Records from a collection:
++++

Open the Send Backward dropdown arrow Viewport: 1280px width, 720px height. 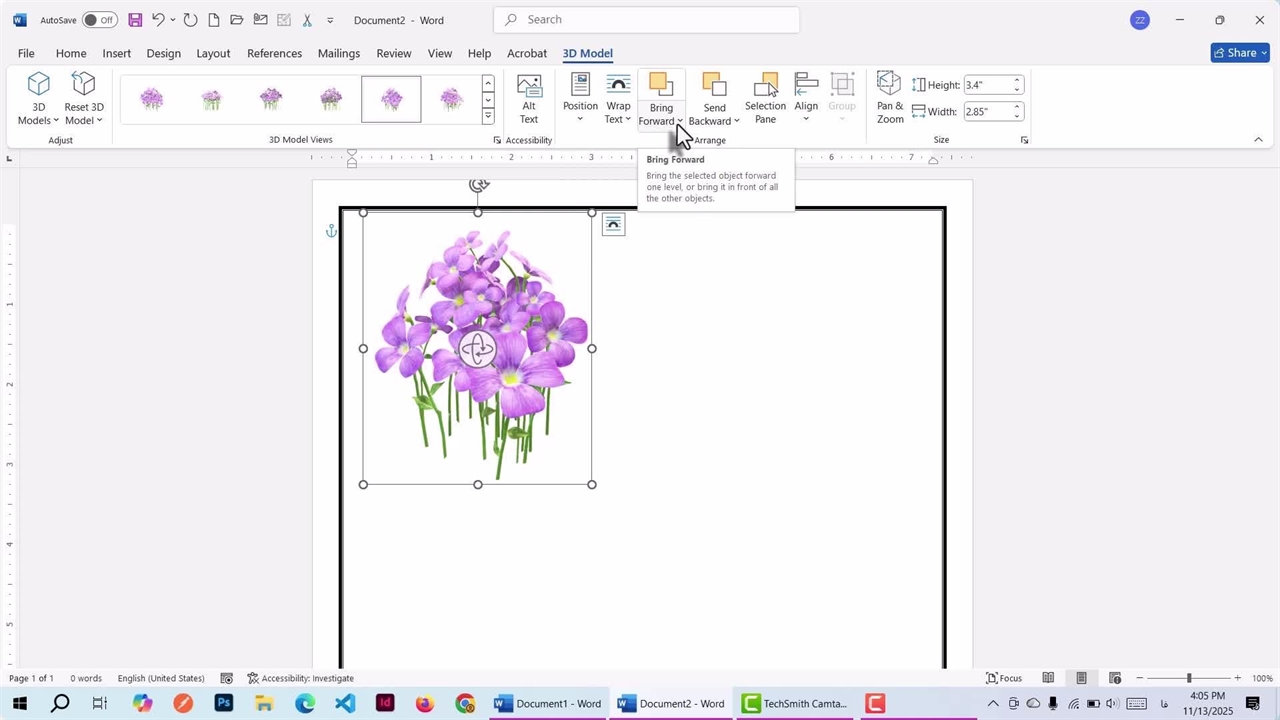coord(737,122)
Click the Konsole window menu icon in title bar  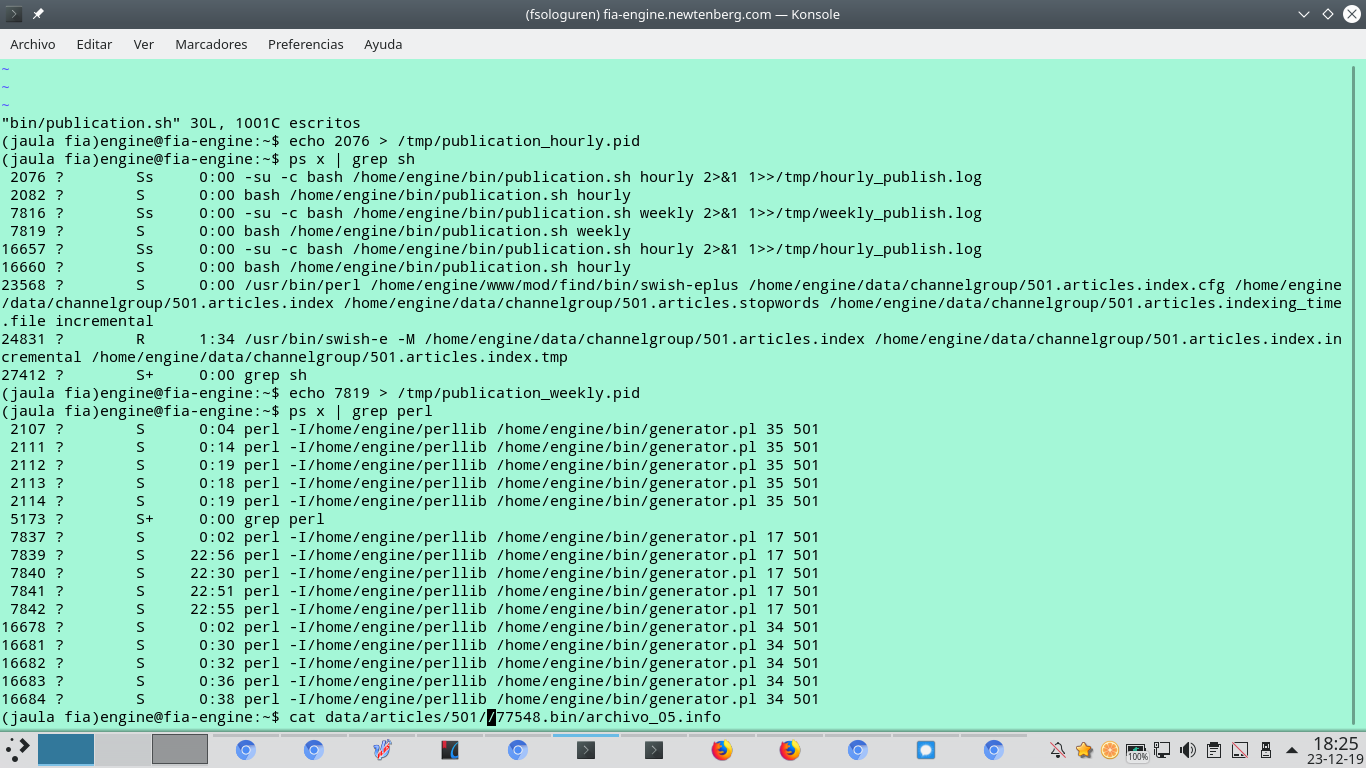(x=14, y=14)

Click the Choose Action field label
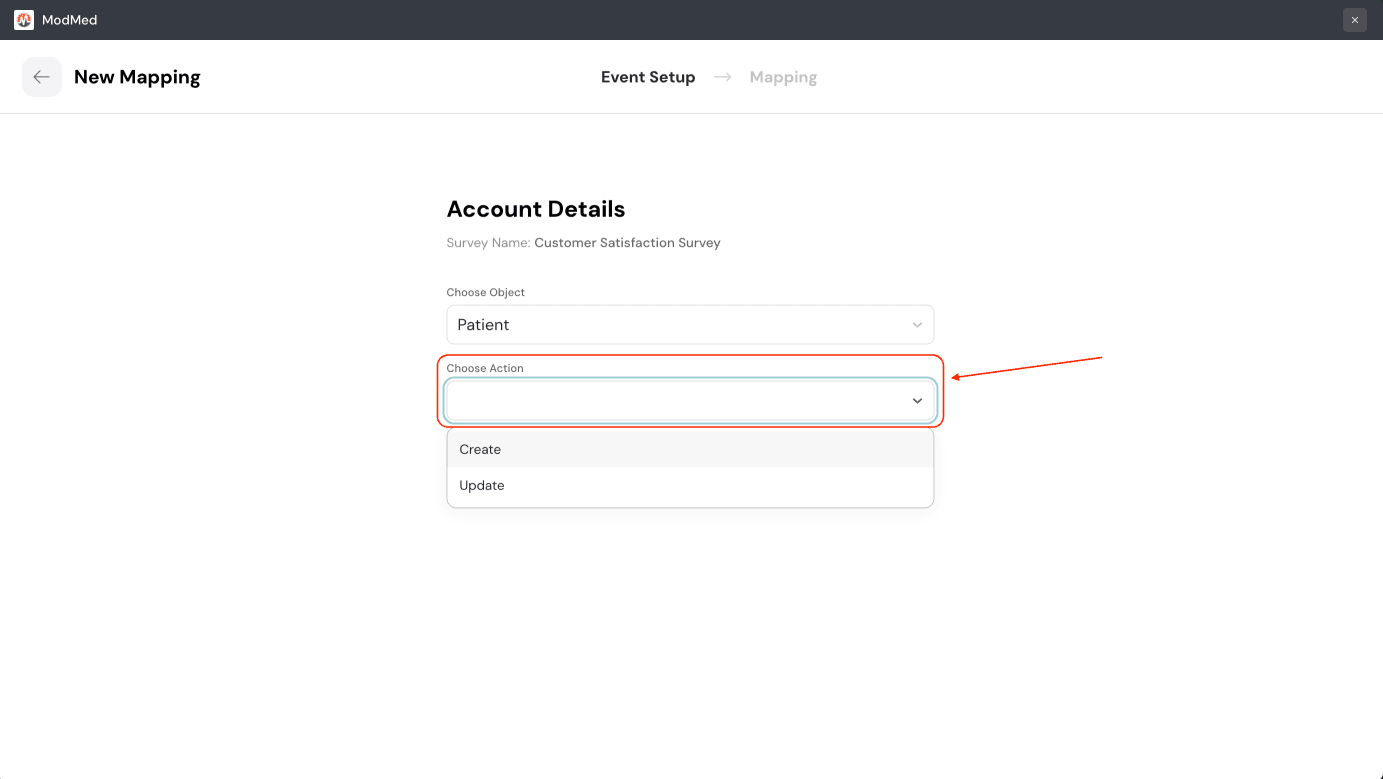point(485,368)
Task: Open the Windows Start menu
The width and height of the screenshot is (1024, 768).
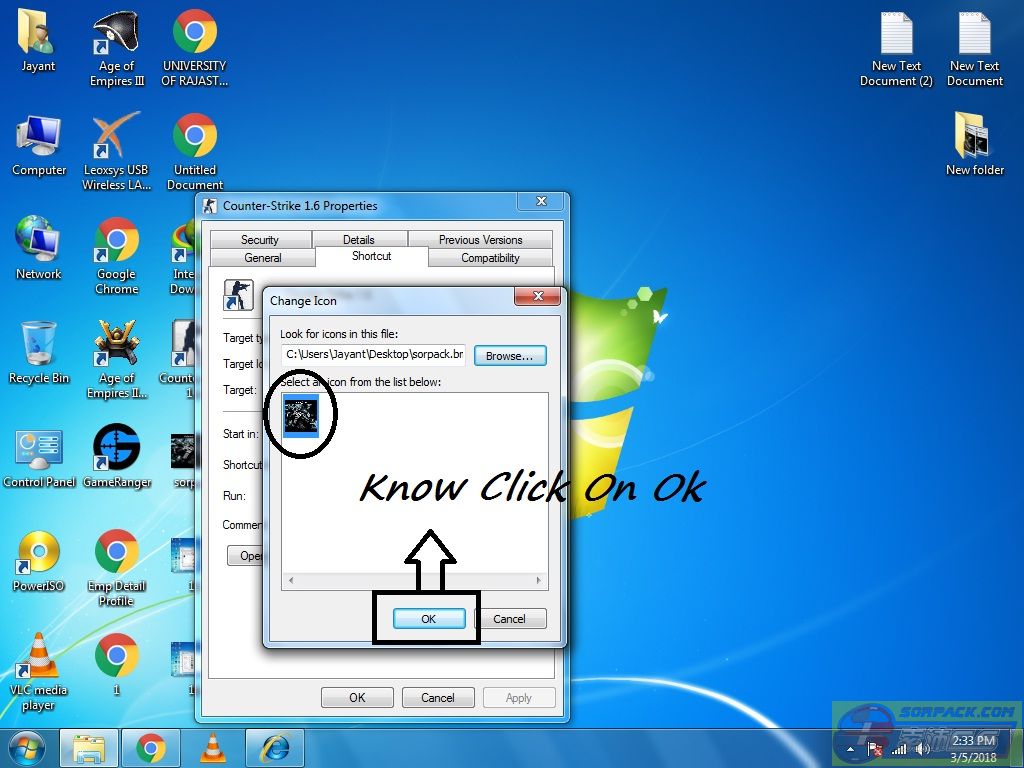Action: [x=27, y=747]
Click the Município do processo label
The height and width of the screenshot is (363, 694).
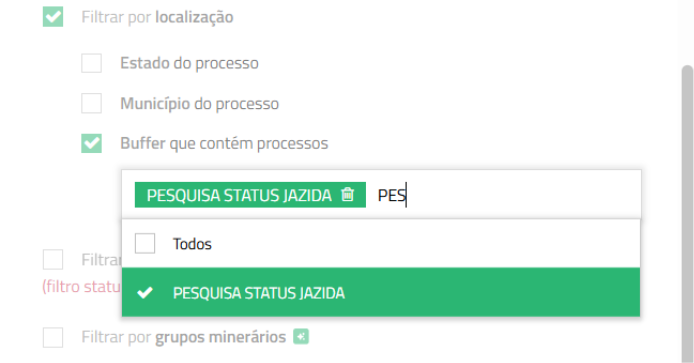coord(200,104)

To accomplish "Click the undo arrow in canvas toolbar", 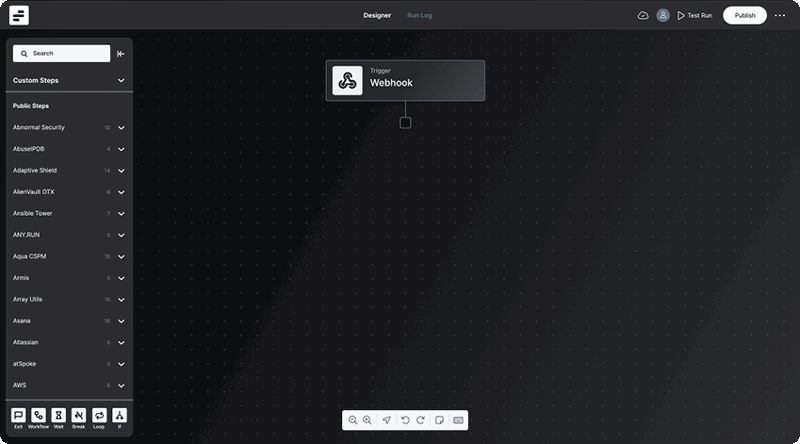I will pyautogui.click(x=405, y=420).
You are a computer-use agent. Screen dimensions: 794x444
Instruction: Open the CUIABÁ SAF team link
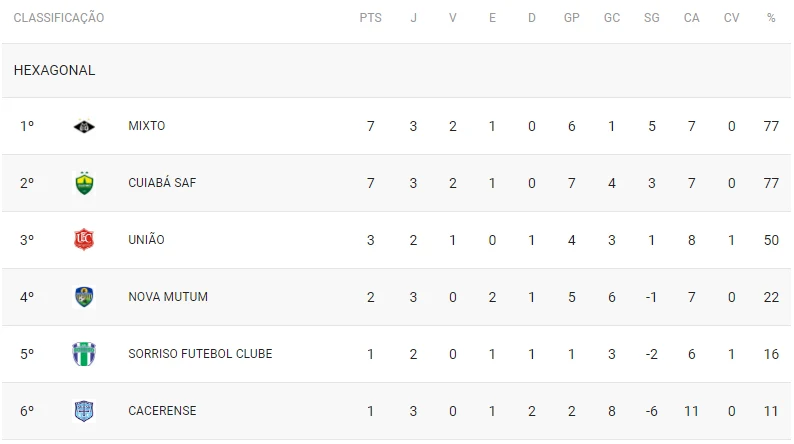click(x=162, y=183)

++++

Action item: Copy exactly the lines that begin at the one containing "You are a computer-use" and end at the last line of the records, both included, omitting the pictures.

Answer for this exercise:
You are a computer-use agent. Screen dimensions: 794x444
Instruction: Open the CUIABÁ SAF team link
click(x=162, y=183)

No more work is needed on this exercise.